Open letter from the biopharmaceutical industry to G20 Ministers in support of the advancement of the G20 Health Agenda
On 9 April 2024, IFPMA, Interfarma, and FIFARMA submitted an open letter to G20 Ministers in support of the advancement of the G20 Health Agenda. The letter is available for download in English, Portuguese, and Spanish.
Dear G20 Health Ministers,
With ongoing negotiations in Geneva and less than six years left to achieve the Sustainable Development Goals (SDGs), the G20 forum serves as a key platform to promote constructive, coordinated, and collaborative solutions. Toward the Presidency’s goal of “building resilient health systems,” all global health stakeholders – including governments, civil society, academia, and the private sector – must work together on the collective imperative to “leave no one behind.”
The biopharmaceutical industry is committed to work in collaboration with the Brazilian Presidency and the G20 to advance the priorities of the G20 Health Working Group (HWG). In support of the HWG’s efforts to drive global health progress and as a key solutions partner, we would like to share our industry’s experience and expertise to advance the G20 Health Agenda.
Biopharmaceutical industry support for G20 health priorities
The biopharmaceutical industry significantly contributes in many ways towards G20 HWG priorities, including in the areas of Immunization, Pandemic Preparedness and Response (PPR) (including equitable access), Anti-Microbial Resistance (AMR), Neglected Tropical Diseases (NTDs), Climate Change, and Women’s Health. In the below sections, we set out our current engagement and 11 key proposals that would complement the G20 health agenda.

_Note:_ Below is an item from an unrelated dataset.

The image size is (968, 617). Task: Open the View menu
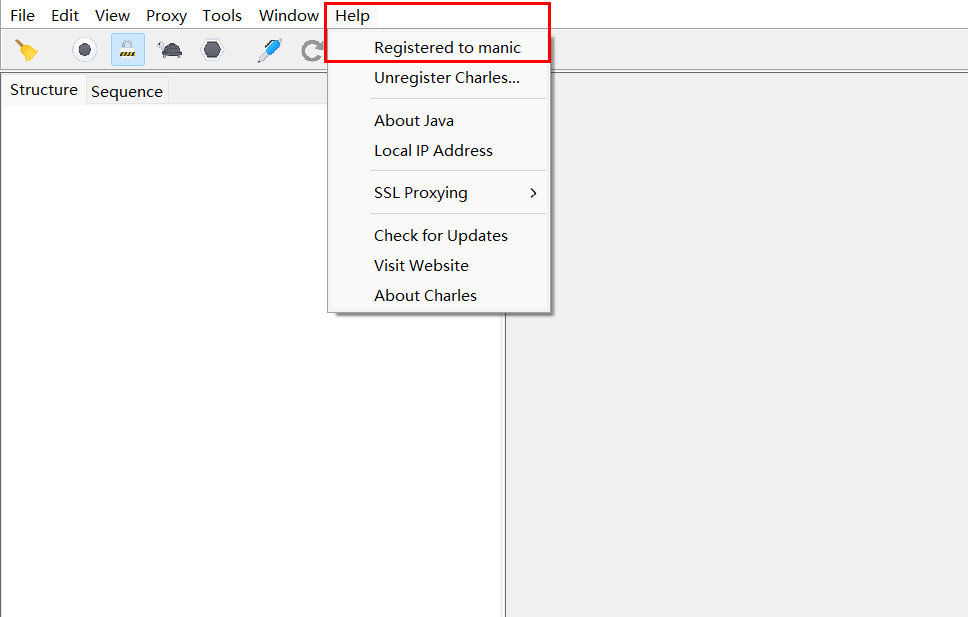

- Across all mentioned areas, we call on the G20 to preserve health innovation enablers[1] (e.g. intellectual property framework) in policies and programs in G20 countries and worldwide. These enablers fundamentally underpin legal security to enhance the potential for increased trade, investments, and voluntary collaborations[2], including technology transfer[3] in G20 countries. Innovation is a critical driver for healthy and vibrant economies and societies, and it is key to ensure sustainable government funding and financing for innovation moving forward.

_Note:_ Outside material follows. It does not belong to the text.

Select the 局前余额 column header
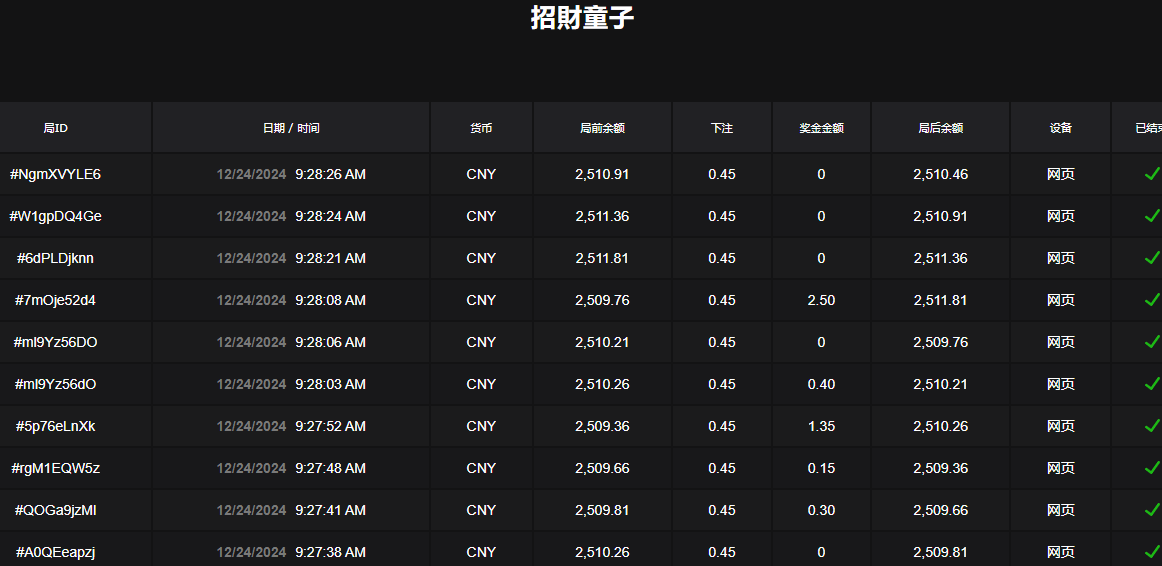 tap(602, 128)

Strengthening immunization policies
In 2024, we celebrate the 50th anniversary of the Essential Programme of Immunization, highlighting its success in reducing child mortality by 80% and saving over a billion lives. This achievement reflects significant milestones, including the eradication of smallpox and the development of vaccines for diseases like measles, mumps, rubella, and hepatitis, among others. The renewed ambition on polio and introduction of vaccines against HPV and malaria in recent years continues this legacy of innovation and public health improvement.
The COVID-19 pandemic has underscored the critical impact of infectious diseases on healthcare systems and the global economy, highlighting the importance of vaccines in preventing diseases across all ages. Current challenges, such as the resurgence of measles and the “tripledemic” of COVID-19, influenza, and RSV, emphasize the ongoing battle against vaccine-preventable diseases amidst demographic shifts, noncommunicable diseases, AMR, climate change, and growing rates of vaccine hesitancy, disinformation and increasing mistrust in science.
To address these challenges, a life-course approach to vaccination programs, with expansion into adulthood, is a cost-effective public health intervention, crucial for promoting health and well-being, reducing disease burden, and enhancing economic resilience.[4],[5] The biopharmaceutical industry’s innovation in developing 260 vaccine candidates across all diseases[6],[7] demonstrates its long-standing commitment to global health. Governments are urged to prioritize vaccination throughout life, recognizing its socioeconomic benefits and investing in comprehensive immunization programs to serve as primary health care (PHC) and universal health coverage (UHC) foundation and prepare for future health challenges, aligning with the WHO’s Immunization Agenda 2030 and the UN SDGs.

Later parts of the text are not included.